SELECTED PASSAGE:
## start

Optimizing building a "contained words" list
Hi, to write an anagram generator, I have to look through a huge amount (2 * 10^6 QStrings) of words and find out, if the chars to build these words can be found in a given text, thus creating a list of 'all' words that could be created from text's "char material".
My solution takes far too much time, typically around 700 ms for a word list. Do you have ideas on how to do the task significantly faster?
bool contains(QString text, QString word) { for (auto i = word.begin(); i != word.end(); i++) { if (word.count(*i, Qt::CaseSensitive) > text.count(*i, Qt::CaseSensitive)) { return false; } } return true; };
I've tried avoiding to check a char twice, but this needed about 50% more time:
bool contains(QString text, QString word) { QHash<QChar, bool> done; for (auto i = word.begin(); i != word.end(); i++) { int wordCount = word.count(*i, Qt::CaseSensitive); int textCount = text.count(*i, Qt::CaseSensitive); if (wordCount > 1) { if (done.contains(*i)) continue; done.insert(*i,true); } if (wordCount > textCount) { return false; } } return true; };
To fill the actual word list, I use this code:
QVector<QString> wordList(QString text, const QVector<QString> bigList) { QVector<QString> resultList; resultList.reserve(6); for (auto s : bigList) { if (contains(text, s)) { resultList.append(s); } } return resultList; }
I've tried to pre-count the chars in the bigList, making it a
QHash<QString, QHash<QChar, int>> bigMap;
Here the count of each word's chars is stored to make "contains" faster, but unfortunately that structure seems to be too big, I get a bad_alloc exception at about 75% of filling it up.

## end

DATA LINES:
## start

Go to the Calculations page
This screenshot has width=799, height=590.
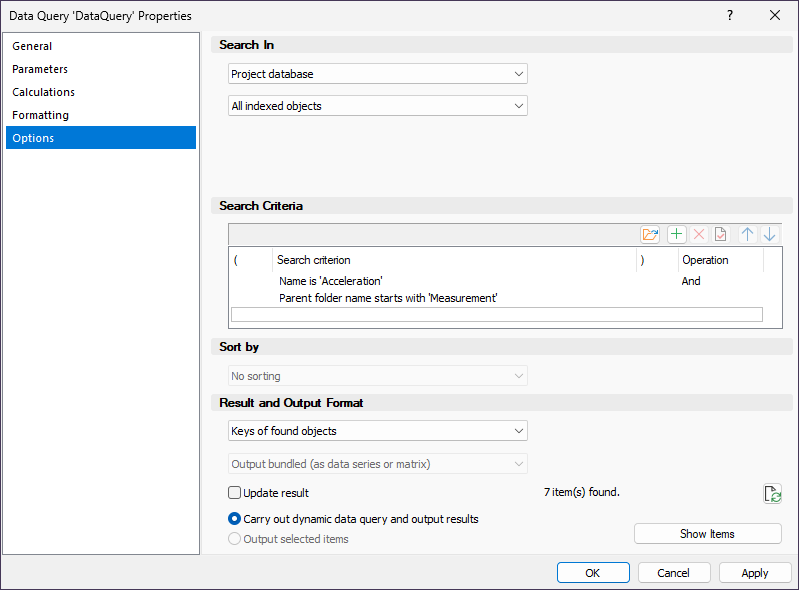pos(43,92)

## end
## start

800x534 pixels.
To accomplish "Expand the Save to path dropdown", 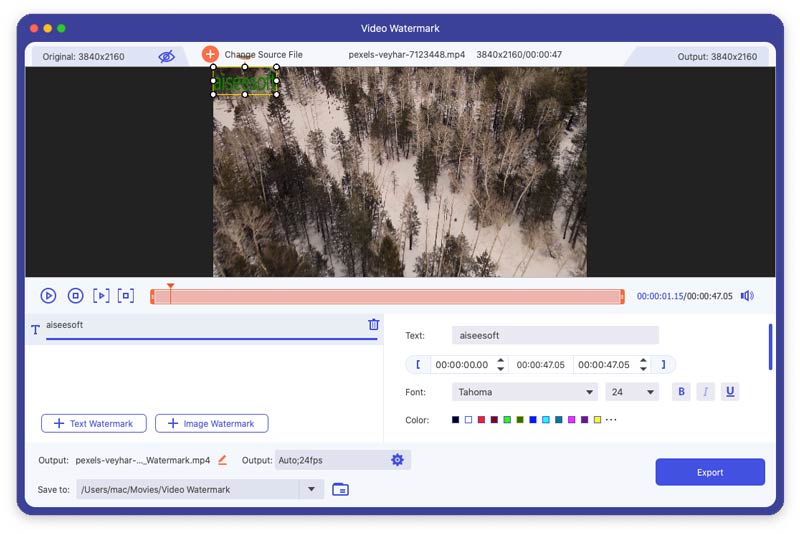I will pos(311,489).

## end
## start

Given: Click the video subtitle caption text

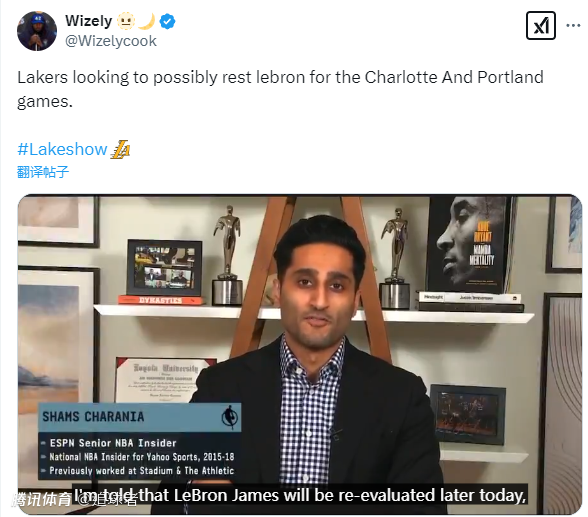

## end

In the forum post on speeding up an anagram generator, roughly how long does the original solution typically take for a word list?

About 700 ms.